Stored data:

###

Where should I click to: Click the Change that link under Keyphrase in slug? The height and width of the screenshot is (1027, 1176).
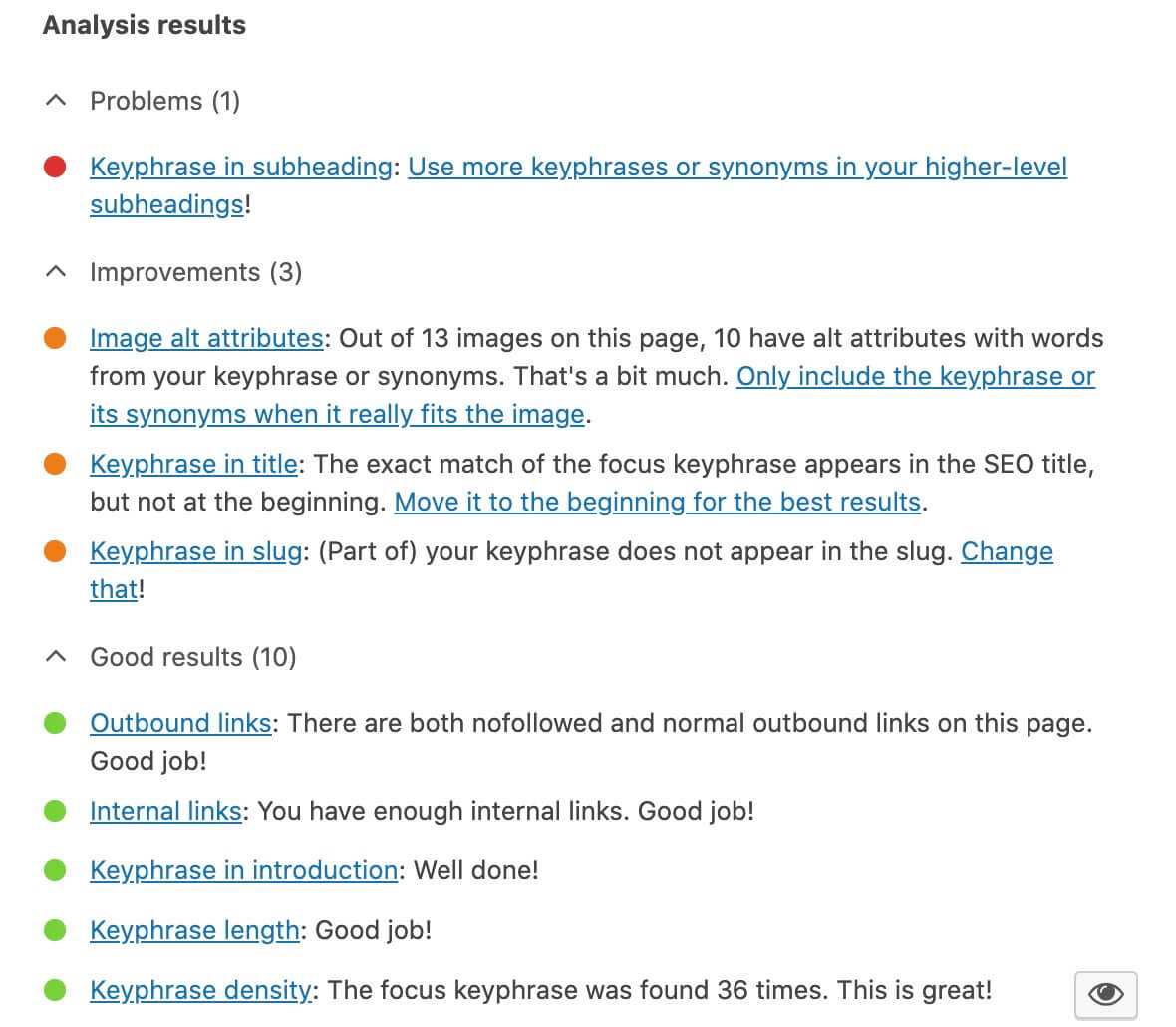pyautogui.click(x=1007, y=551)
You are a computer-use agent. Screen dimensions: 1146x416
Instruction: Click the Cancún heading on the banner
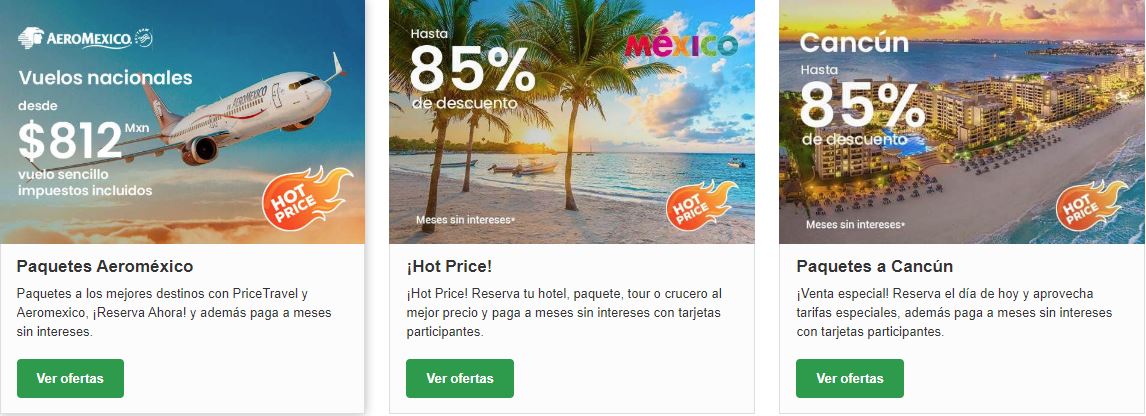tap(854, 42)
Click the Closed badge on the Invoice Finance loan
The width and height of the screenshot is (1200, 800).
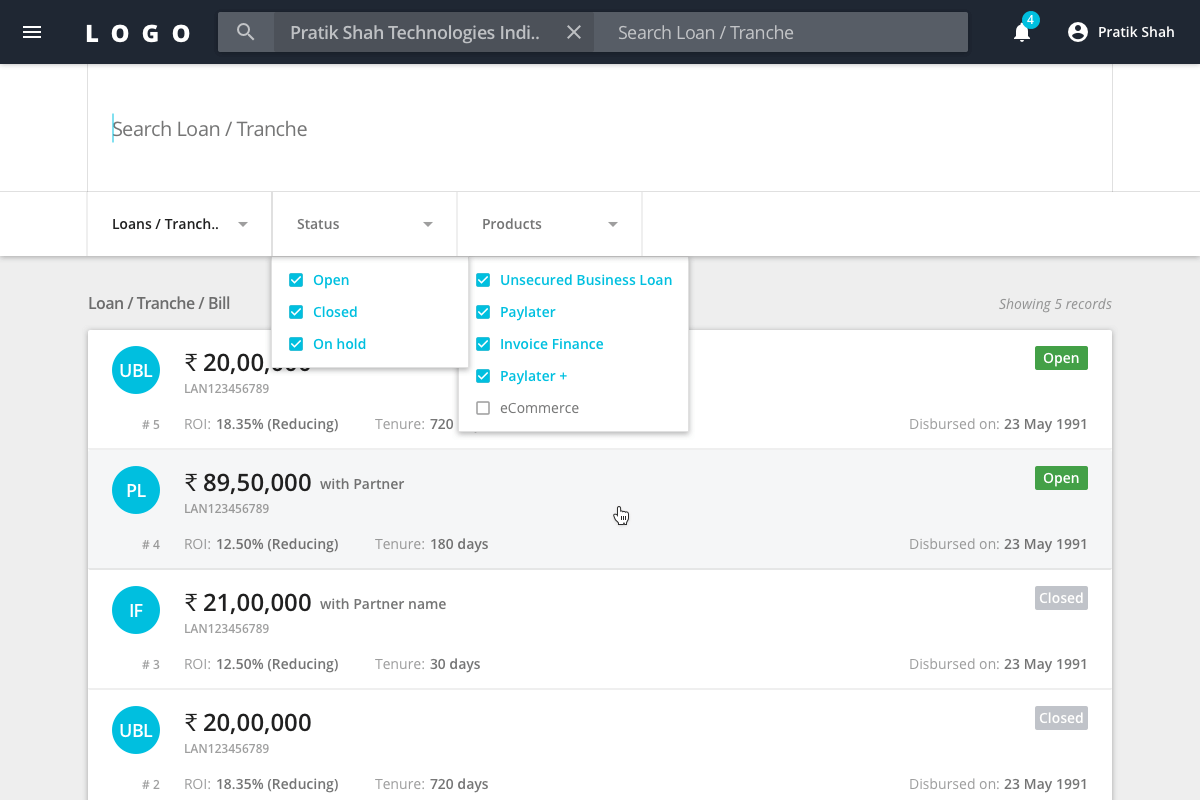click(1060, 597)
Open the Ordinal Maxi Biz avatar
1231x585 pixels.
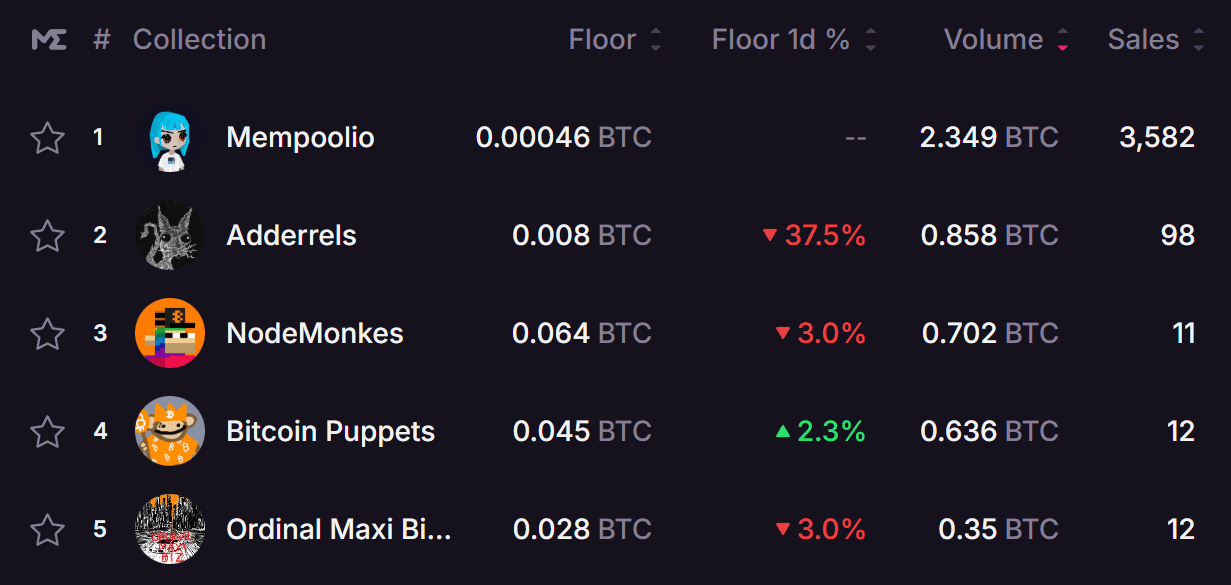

###

**Work task**
Would you transcribe all of the data exactly, apart from its pictures?

**Written answer**
Where should I click to: Click the Change that link under Keyphrase in slug? The height and width of the screenshot is (1027, 1176).
pyautogui.click(x=1007, y=551)
You are a computer-use agent. Screen dimensions: 1146x416
Instruction: Click the Cancún heading on the banner
tap(854, 42)
Click the Closed badge on the Invoice Finance loan
The width and height of the screenshot is (1200, 800).
click(1060, 597)
Open the Ordinal Maxi Biz avatar
1231x585 pixels.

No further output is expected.